In this answer I included this lemma:
Suppose $A\subseteq\{1,2,3,\ldots\}$ and $\sum\limits_{n\in A} \dfrac 1 n < \infty$. Then $\sum\limits_{n\in B} \dfrac 1 n <\infty$ where $B$ is the closure of $A$ under multiplication.
It was pointed out in a comment that at one point in the proof I should have had $\text{“}{\le}\text{”}$ rather than $\text{“}{=}\text{”}$ because some of the members of $B$ may occur more than once as products of members of $A.$
So I wonder: Are there any interesting or enlightening results stating necessary or sufficient conditions on a set $A\subseteq\{1,2,3,\ldots\}$ for every member of the multiset of products of members of $A$ to have multiplicity only $1\text{?}$
How to count products: Each member of the closure of $A$ under multiplication looks like this: $$ \prod\left\{ a_1a_2a_3\cdots a_k : a_1 \le a_2 \le a_3\le \cdots \le a_k, \, k\in\{0,1,2,3,\ldots \} \right\} $$ where $\text{“}{\le}\text{”}$ rather than $\text{“}{<}\text{”}$ appears, so a member of $A$ can appear more than once.
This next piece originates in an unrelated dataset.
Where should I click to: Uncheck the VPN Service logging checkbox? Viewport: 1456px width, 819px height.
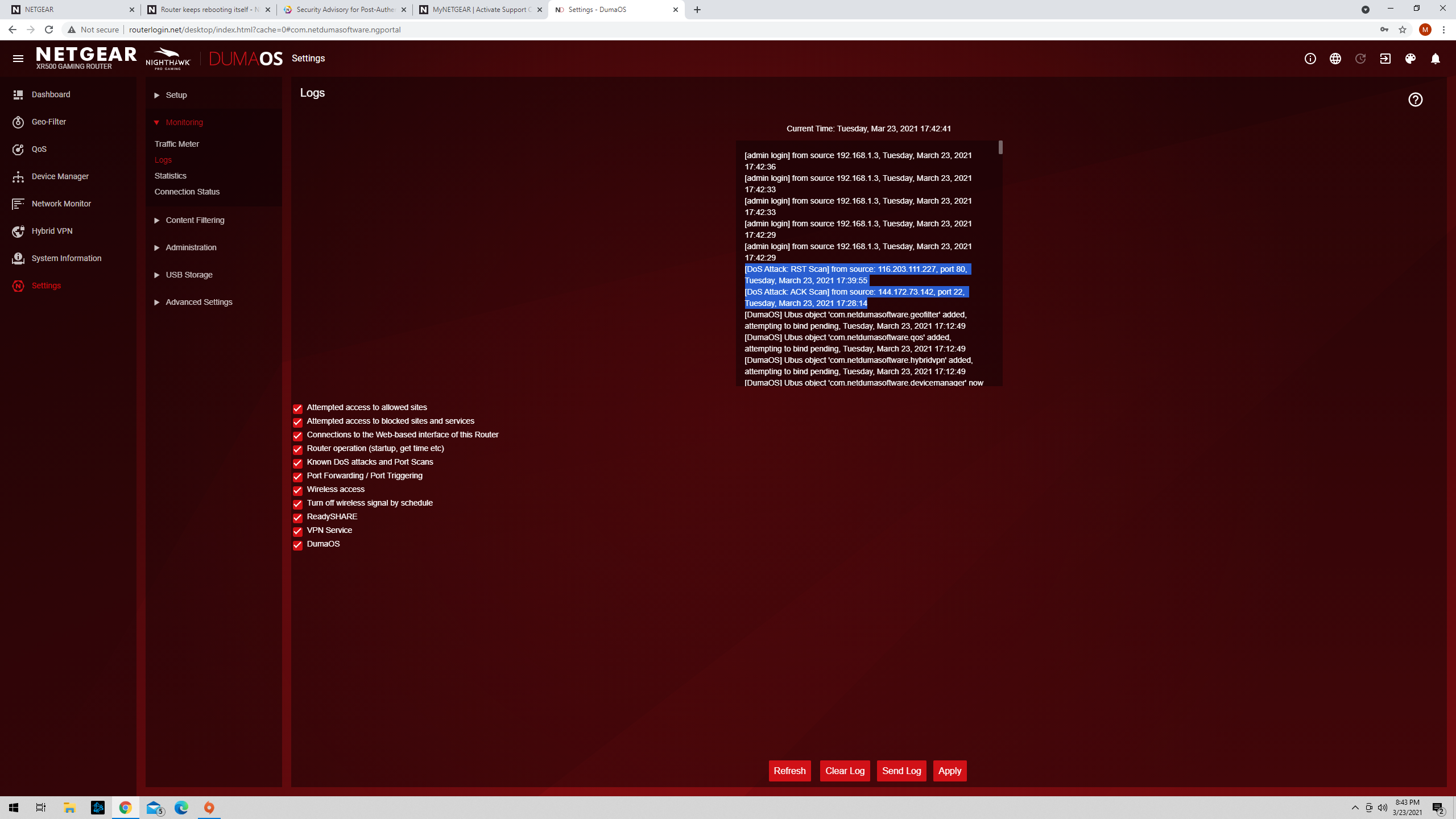click(297, 532)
Thus if $A=\{ 4,6,7,9 \}$ then \begin{align} & 4\times9\times7=252 \\ \text{and } & 6 \times 6 \times 7 = 252 \end{align} count as two separate products, so that the multiplicity of $252$ as a member of the closure is at least $2,$ but $6\times9$ and $9\times6$ are not counted as two separate products. This is consistent with the way things are done when it is asserted that each positive integer has only one prime factorization.